The Theatre Guild will be producing two one-act plays written by Tony Award-winning, New York-based playwright, Mario Fratti. These productions, Bullen said, will raise awareness about HIV/AIDS for a wide audience through an accessible and enjoyable medium. The plays will educate about the need to adopt responsible and safe behaviours in a different way, one that may reach sections of the population that have overlooked or resisted other forms of education, the Ambassador observed.
He remarked further that an essential element in any education plan is finding effective ways to communicate the message, and it is important to utilise multiple means of communication to reach all sections of the community.
Dec.Com, one of the organisations receiving a grant -ward Friday, is working to support the targets set by the United Nations General Assembly Special Session (UNGASS) for reducing the spread of HIV/AIDS and alleviating its impact.
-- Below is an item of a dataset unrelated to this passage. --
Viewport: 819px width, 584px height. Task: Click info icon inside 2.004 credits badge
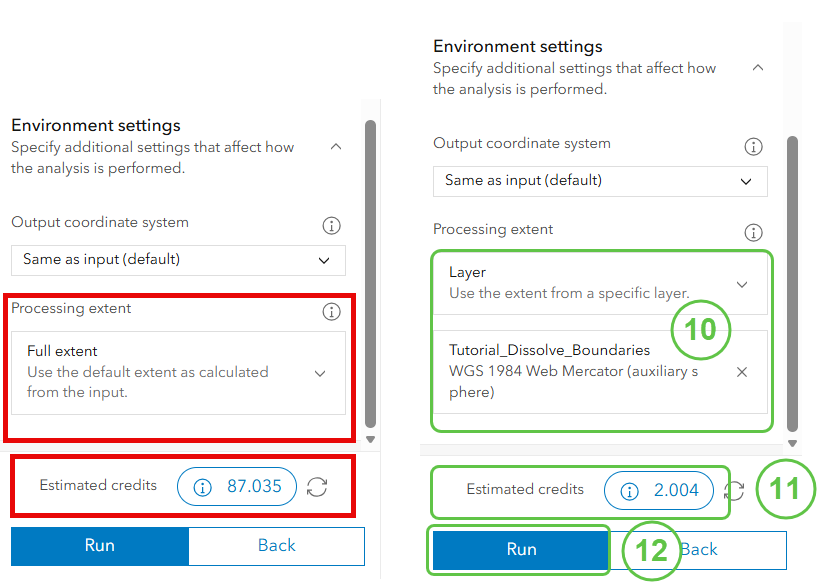(629, 491)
Its project, “Package of Love” seeks to provide a ‘package’ of services to three distinct groups: children orphaned by AIDS; people living with HIV/AIDS; and pregnant women.
The Guyanese Youth Network +, or GYN+, is a non-profit organisation that is active in Georgetown and is currently pushing its “Bridging the Gaps with Friendly Information, Part One” project. Part One of this project will design and develop a youth-friendly information kit, design and develop a computerised membership database, and disseminate information on HIV/AIDS to the community.
The Pakuri Youth Development Organisation which has been active in St. Cuthbert’s Mission since 1997 has a project titled “Live and Educate the Youths”. This project aims to teach personal hygiene and sex education to youths and adults in their community of over 1,500 people, through workshops, film shows, and the distribution of educational materials.
The importance of engaging the participation of local, grassroots level organisations in the campaign against HIV/AIDS cannot be underestimated, the Ambassador said.
He stated further that “it is at the local level where important education can happen, where attitudes can begin to change among family and neighbours and where the behaviour modification can begin to take place that is the all-important element in halting the spread of the terrible disease.”
And in West Demerara the Wesleyan Church at Vreed-en-Hoop is spearheading a “Choose Life Outreach” project which will identify persons suffering from the disease and offer them hope for life through education, counselling and love.
Together with the need to prevent the spread of the HIV/AIDS epidemic, Bullen noted, is the humanitarian necessity not to forget the victims of this disease. Ultimately, he contended, it is only when a community is able to care for the victims of the epidemic that it is ready to face up to the realities of the threat and take decisive action to combat it.
According to Bullen, the greatest enemy in the fight against HIV/AIDS is ignorance, and the frequent companions of ignorance are fear, stigma, and discrimination. He expressed the hope that with the programmes underway, “we can work to eliminate that ignorance and begin to win the fight against HIV/AIDS in Guyana.”